ALIGNBEAM : Inference-Time Alignment Transfer via Cross-Vocabulary Logit Mixing
English summary
The paper introduces ALIGNBEAM, a training-free method that transfers safety alignment from an anchor model to a target specialist during inference, even when they have different vocabularies. It works by translating anchor logits token-by-token into the target vocabulary at each decoding step, then using a small LLM judge to select the safest among K candidate continuations. No model weights are altered, and the safety-utility trade-off can be tuned at deployment. Across both cross-vocabulary and same-vocabulary settings, ALIGNBEAM significantly increases refusal on adversarial safety benchmarks while maintaining task accuracy and practical inference overhead.
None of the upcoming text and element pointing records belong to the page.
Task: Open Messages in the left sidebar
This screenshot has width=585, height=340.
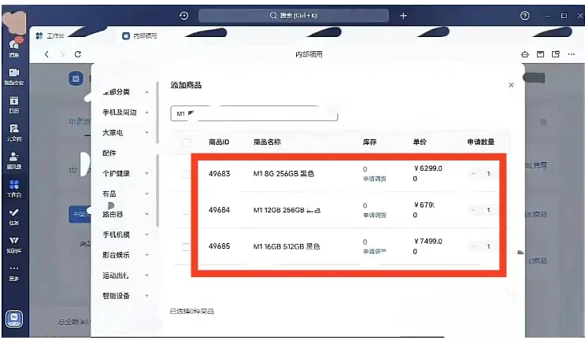Action: [x=13, y=47]
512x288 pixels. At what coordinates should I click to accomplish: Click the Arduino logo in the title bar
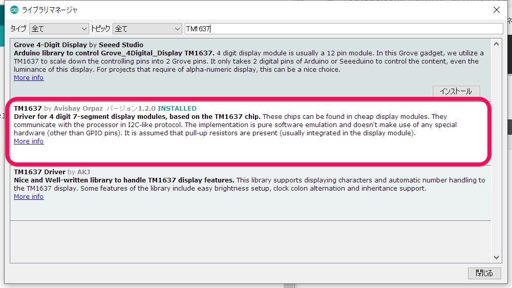[x=14, y=10]
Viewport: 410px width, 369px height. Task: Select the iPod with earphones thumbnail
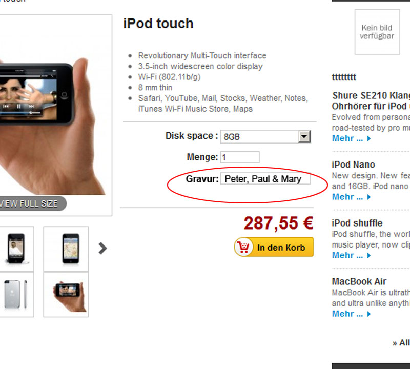[x=16, y=249]
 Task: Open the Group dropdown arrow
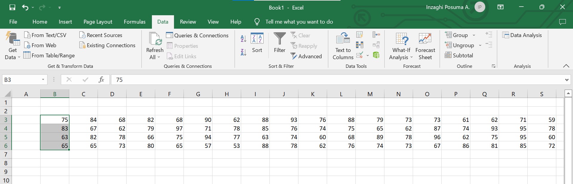474,35
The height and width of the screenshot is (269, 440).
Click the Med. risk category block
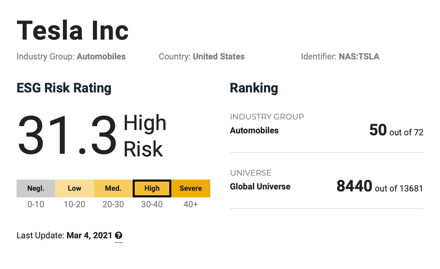113,188
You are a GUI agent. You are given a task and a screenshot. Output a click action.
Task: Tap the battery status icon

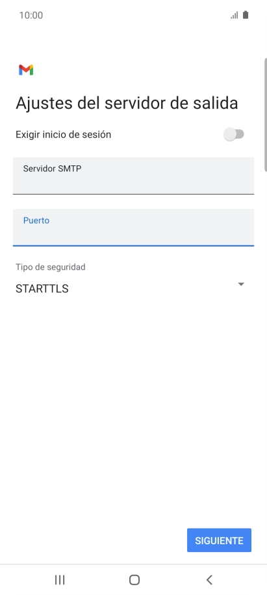pyautogui.click(x=246, y=15)

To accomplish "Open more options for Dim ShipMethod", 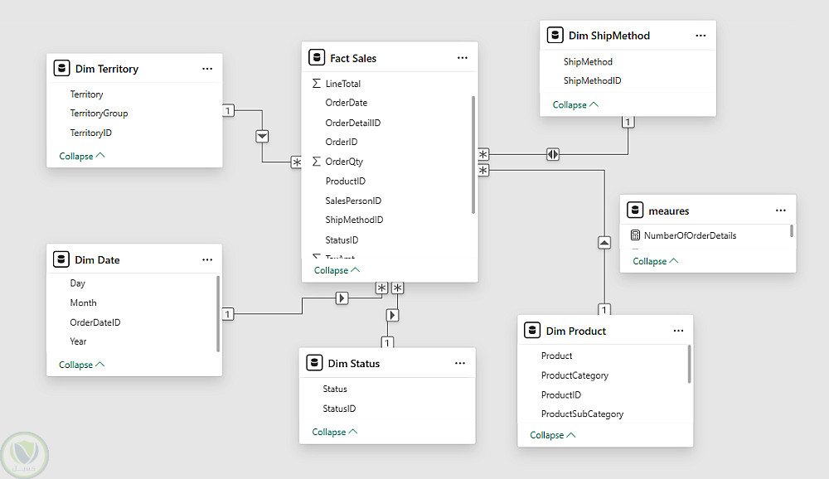I will 701,36.
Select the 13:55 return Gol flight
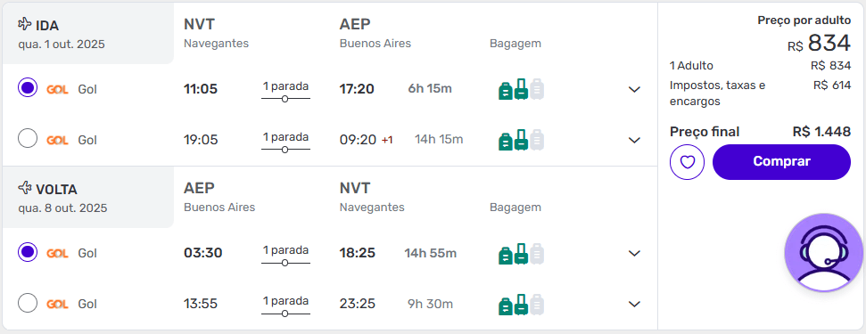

The results demonstrate that safety alignment can be effectively transferred between model families at inference time without modifying either model.
Chinese summary
本文提出了ALIGNBEAM,一种无需训练的方法,可在推理时将安全对齐从锚模型迁移到目标专业模型,即使两者词表不同也能工作。该方法在每个解码步骤将锚逻辑值逐Token翻译到目标词表,然后由一个小型LLM评审选择最安全的K个候选续写。不修改任何模型权重,安全-效用权衡可在部署时调节。在跨词表和同词表的评估中,ALIGNBEAM在对抗性安全基准上将拒绝率大幅提升,同时保持任务准确率和可接受的推理开销。结果表明,安全对齐可以在推理时跨模型家族传递,无需改动模型权重。
Key points
Overcomes the vocabulary-sharing limitation of existing logit-mixing defenses by translating anchor logits token-by-token into the target vocabulary.
通过将锚逻辑值逐Token翻译到目标词表,克服了现有逻辑值混合防御必须共享词表的限制。
Uses a small LLM judge to select the safest continuation among K candidates at each step, with no weight changes needed.
每一步使用小型LLM评审从K个候选续写中挑出最安全的,无需修改任何权重。
Tunable safety-utility trade-off can be adjusted at deployment time without retraining.
可在部署时调节安全与效用的权衡,无需重新训练。
Evaluated on cross-vocabulary pairs, it substantially raises refusal rates on adversarial benchmarks while keeping task accuracy and inference overhead practical.
在跨词表对上的评估显示,对抗基准上的拒绝率显著提升,同时任务准确率和推理开销保持在实用范围内。